El verde gajo que el laurel se nombra” (fragmento de “Loco gasté mi juventud”).


Cada verso de Rivera recuerda una vida que ha sido, que persistirá en el vahído animal que transita los ríos. Somos sombras sobre el agua serpenteante, bramido de flores sobre los hilos del cielo. Conducimos una vida a partir de recuerdos que reconocemos en los espejos desgastados por la vida y la muerte. En un recuerdo, en un fragmento de luz sobre la planicie de la memoria, brota la vida que ya ha sido, la esquirla de lo que una vez fuimos.


El serpenteo del Magdalena, el rugir de su lamento, arrastra consigo la vida que allí yace. Rivera vuelve a sus imágenes para pintar el paisaje que supo ser suyo:

“Viene por la llanura lentamente

Bajo los resplandores tropicales,

Y las brisas de agosto en los guaduales

Aduermen, arrullando la corriente” (fragmento de “El Magdalena”).


En los salones por los que trasegó su espíritu, entre intermitencias y viajes a Bogotá, Méjico, Nueva York y otras capitales, Neiva es una promesa surcada por la tradición castellana, el sol arremolinado que todo lo calcina y la furia del Magdalena que arrastra la vida tras su manto.


Neiva es una promesa de libertad que no reconoce señores ni gamonales. En sus brazos, el Magdalena arrastra la furia de nuestras luchas por la vida y la independencia. Somos esa “bélica leona”, cacica Gaitana que arrastra la dignidad de saberse viva a pesar de morir vapuleada. No hay alma mancillada por la estulticia de este mundo. Matambo no es más que una sombra trasegando ciega los barrancos de la historia.


Somos un pedazo de fuego incrustado al borde del río inmenso, un sol que brota para recordar que somos hijos de indígenas y colonos españoles. Somos el recuerdo de una lucha que desconoce destino fatuo. Somos hijos de Neiva, ciudad de un sueño por venir:


“Grave, como tu río que a la nación sustenta,

lustraste con tu gloria la estirpe castellana,

y para el nuevo triunfo, bajo el azul mañana,

tus palmas enaltecen su fronda soñolienta.

Ni tu ilusión se sabe, ni tu poder se ostenta;

y fúlgida entre el nido de ardiente resolana,

dejas que cada tarde, desde la cumbre cana,

te rinda el sol su manto de púrpura sangrienta.


Nunca profanos ojos leyeron lo que auguras:

el soplo de tus manes agita las alturas;

tu bosque de laureles sagrados es más denso,


y alta misión al mundo tu símbolo pregona.

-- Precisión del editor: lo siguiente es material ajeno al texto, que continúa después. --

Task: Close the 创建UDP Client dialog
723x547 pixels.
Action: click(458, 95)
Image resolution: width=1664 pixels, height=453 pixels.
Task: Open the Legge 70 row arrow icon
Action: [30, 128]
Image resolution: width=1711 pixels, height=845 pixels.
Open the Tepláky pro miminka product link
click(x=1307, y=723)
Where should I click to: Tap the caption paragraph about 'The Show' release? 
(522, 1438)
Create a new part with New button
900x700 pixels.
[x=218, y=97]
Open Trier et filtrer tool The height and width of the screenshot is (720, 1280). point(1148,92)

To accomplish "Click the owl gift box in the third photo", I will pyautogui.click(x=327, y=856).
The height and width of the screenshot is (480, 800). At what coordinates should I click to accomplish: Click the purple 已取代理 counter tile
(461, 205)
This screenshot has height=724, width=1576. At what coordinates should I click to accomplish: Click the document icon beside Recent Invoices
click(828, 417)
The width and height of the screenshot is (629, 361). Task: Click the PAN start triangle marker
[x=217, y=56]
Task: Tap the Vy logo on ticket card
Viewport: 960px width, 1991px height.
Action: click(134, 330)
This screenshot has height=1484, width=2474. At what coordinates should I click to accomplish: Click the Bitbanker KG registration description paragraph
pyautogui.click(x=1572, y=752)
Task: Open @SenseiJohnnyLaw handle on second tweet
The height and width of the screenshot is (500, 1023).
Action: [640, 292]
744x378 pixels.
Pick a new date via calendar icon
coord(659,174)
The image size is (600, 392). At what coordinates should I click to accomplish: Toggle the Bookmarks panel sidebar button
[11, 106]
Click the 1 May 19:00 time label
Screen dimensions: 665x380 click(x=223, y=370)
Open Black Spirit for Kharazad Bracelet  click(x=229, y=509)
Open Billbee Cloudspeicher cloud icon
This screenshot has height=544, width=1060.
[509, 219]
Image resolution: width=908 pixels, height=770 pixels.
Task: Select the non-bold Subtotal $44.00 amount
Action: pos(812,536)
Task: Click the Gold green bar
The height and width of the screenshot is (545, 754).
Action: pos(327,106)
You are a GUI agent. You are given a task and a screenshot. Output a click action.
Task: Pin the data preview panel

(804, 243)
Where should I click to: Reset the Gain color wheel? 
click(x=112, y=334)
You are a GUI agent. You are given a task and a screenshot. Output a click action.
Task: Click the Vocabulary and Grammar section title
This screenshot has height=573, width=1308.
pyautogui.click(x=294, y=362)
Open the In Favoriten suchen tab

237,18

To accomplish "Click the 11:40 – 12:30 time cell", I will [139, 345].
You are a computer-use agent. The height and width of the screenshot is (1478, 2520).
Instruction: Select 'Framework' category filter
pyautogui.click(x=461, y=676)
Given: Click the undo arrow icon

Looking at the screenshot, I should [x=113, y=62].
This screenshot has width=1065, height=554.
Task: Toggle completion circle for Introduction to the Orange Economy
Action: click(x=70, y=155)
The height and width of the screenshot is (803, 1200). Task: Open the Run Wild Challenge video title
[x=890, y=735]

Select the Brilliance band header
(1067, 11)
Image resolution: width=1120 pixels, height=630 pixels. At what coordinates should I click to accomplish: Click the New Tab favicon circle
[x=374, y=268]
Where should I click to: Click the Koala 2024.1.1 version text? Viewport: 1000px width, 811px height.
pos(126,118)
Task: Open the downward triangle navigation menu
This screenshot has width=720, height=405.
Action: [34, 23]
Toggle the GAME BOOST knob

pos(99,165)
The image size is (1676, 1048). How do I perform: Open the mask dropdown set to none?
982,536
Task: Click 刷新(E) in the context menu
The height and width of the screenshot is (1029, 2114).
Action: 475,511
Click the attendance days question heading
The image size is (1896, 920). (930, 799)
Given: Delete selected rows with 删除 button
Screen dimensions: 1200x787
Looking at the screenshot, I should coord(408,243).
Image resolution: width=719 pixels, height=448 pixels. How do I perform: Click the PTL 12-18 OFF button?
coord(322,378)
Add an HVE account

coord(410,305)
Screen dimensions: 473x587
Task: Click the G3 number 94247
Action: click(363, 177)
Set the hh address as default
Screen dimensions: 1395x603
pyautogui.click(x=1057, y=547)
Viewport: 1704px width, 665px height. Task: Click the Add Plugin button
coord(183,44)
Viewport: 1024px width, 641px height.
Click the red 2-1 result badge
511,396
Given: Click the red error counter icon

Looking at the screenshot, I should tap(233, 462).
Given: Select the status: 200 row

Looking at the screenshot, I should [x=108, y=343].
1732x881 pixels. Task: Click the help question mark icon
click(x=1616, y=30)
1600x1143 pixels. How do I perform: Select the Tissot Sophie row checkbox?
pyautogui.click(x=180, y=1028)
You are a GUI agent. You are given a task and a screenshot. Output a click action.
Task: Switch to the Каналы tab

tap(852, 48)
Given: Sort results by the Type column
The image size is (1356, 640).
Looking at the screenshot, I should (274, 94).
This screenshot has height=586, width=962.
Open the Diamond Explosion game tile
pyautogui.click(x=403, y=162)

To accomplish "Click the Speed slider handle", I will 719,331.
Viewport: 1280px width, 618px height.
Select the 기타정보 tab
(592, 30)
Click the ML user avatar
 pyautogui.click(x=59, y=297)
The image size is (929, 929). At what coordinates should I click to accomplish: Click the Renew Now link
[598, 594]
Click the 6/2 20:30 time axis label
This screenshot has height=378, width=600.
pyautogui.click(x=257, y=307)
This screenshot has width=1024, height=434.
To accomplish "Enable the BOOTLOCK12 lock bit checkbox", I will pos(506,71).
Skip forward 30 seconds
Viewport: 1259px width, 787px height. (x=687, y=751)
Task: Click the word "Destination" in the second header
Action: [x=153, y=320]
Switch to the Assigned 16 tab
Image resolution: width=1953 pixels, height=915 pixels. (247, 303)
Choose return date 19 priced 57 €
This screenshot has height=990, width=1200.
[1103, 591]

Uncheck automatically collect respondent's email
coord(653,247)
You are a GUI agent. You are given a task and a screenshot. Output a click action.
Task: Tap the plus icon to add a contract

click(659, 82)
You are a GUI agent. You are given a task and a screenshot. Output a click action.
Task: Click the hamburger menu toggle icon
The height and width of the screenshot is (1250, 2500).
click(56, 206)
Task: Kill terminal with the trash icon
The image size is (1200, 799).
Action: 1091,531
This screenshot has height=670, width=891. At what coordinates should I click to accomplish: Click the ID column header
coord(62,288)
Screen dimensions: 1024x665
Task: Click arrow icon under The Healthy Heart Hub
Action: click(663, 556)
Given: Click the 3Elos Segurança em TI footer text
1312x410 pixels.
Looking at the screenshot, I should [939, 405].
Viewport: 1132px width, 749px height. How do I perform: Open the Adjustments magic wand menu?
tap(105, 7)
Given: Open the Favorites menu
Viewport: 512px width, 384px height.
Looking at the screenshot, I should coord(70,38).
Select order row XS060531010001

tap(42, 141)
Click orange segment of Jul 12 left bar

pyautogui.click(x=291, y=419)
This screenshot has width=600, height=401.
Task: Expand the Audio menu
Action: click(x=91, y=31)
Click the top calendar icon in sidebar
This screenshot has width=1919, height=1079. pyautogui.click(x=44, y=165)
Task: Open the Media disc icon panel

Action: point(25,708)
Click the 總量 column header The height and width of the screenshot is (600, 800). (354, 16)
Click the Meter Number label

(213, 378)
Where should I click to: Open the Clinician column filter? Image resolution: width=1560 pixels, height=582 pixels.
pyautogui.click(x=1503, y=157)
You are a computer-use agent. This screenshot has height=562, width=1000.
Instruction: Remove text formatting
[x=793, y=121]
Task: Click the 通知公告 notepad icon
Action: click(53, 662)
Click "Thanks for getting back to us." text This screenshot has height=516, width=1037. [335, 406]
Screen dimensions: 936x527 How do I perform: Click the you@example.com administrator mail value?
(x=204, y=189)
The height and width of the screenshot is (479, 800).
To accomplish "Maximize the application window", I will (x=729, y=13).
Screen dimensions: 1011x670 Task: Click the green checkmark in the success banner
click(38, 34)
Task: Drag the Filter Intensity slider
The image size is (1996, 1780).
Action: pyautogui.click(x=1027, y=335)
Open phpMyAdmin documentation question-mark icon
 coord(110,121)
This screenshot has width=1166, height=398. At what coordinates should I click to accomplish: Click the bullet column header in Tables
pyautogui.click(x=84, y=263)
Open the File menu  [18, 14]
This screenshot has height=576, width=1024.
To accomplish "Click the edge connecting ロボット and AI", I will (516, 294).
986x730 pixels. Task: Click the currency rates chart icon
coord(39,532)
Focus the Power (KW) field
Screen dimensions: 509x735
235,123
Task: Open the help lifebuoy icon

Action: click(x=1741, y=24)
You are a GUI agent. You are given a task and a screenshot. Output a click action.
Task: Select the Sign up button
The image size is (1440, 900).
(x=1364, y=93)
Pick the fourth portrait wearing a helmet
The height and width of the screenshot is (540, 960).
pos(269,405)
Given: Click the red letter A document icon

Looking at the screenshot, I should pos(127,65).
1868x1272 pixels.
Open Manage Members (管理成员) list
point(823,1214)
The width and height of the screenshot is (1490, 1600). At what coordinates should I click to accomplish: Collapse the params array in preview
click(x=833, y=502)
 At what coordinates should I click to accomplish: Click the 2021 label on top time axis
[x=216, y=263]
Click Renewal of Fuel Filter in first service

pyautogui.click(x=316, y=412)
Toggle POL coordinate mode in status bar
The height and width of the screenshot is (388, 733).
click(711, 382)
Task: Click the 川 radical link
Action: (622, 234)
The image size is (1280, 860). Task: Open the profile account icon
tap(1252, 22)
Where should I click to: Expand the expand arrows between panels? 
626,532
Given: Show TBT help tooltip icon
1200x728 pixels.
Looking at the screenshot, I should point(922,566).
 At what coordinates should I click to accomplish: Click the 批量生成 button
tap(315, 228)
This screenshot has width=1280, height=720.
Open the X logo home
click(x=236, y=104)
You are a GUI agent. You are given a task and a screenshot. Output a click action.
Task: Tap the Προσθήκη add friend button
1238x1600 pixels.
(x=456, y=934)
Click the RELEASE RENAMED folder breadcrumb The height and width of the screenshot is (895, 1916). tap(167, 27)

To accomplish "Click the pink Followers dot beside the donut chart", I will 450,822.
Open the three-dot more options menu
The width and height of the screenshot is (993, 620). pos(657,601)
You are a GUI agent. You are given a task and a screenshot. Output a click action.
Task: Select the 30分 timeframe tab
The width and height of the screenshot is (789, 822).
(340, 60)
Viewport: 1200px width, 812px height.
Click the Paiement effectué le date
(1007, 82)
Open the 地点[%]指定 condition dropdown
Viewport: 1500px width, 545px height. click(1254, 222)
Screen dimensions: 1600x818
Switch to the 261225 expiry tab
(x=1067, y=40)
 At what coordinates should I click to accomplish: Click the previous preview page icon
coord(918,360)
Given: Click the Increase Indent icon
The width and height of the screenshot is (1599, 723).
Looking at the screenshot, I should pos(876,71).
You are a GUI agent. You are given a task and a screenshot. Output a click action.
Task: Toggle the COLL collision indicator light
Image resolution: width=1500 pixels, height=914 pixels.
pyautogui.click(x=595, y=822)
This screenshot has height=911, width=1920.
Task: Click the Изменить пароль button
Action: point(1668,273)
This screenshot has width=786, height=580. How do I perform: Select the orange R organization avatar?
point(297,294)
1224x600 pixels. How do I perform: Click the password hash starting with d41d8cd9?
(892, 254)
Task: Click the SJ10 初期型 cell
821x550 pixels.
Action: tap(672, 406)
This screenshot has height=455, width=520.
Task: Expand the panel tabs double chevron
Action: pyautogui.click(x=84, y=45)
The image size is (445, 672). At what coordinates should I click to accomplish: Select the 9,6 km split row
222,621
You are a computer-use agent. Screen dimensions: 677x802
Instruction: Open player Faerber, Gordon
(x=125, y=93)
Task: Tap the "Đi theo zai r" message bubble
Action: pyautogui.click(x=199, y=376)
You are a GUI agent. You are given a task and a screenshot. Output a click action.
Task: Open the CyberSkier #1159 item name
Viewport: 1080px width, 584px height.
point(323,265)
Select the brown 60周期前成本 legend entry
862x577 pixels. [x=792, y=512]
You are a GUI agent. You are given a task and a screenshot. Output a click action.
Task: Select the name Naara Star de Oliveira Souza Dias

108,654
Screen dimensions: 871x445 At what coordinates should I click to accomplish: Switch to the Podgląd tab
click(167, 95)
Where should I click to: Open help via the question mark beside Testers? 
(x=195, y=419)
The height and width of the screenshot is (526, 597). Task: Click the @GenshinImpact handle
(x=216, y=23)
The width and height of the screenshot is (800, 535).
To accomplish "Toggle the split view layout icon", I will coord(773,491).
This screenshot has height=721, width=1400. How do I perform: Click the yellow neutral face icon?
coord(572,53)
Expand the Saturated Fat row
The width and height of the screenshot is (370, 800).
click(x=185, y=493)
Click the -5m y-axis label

¡En tu quietud solemne de bélica leona,

fluye bajo tus zarpas el Magdalena inmenso!” (Soneto a Neiva).


¿Qué tanto quedan de nuestras promesas? ¿Qué tanto yace de nuestra lucha? Rivera sembró una palabra para que el tiempo no olvidase nuestra posibilidad. ¿A cuántos amos servimos? ¿Cuánto yace de nuestra independencia? Neiva es hoy la irredenta que Rivera, años ha, supiera dibujar. Su sueño, esperanza de nuestra responsabilidad, permanece.


Nuestro sol arrastra las brasas de los sueños del poeta. En las venas del Magdalena descansa nuestra historia. Rivera dejó tallado en el jardín del tiempo un suelo que supo ser suyo. Hoy, gracias a José Eustasio Rivera, Neiva es un fulgor de vida que reclama su permanencia en este mundo.


Nunca seremos polvo que pueda barrer el tiempo. He allí la palabra creadora de José Eustasio Rivera.


Bogotá, 17 de febrero de 2022. En homenaje a José Eustasio Rivera.


*Andrés Mauricio Cabrera es filósofo de pregrado y maestría de la Universidad del Rosario. Ha desarrollado buena parte de su devenir laboral en dicha universidad como docente e investigador, así como tallerista de temas de literatura para la unidad de extensión de la universidad.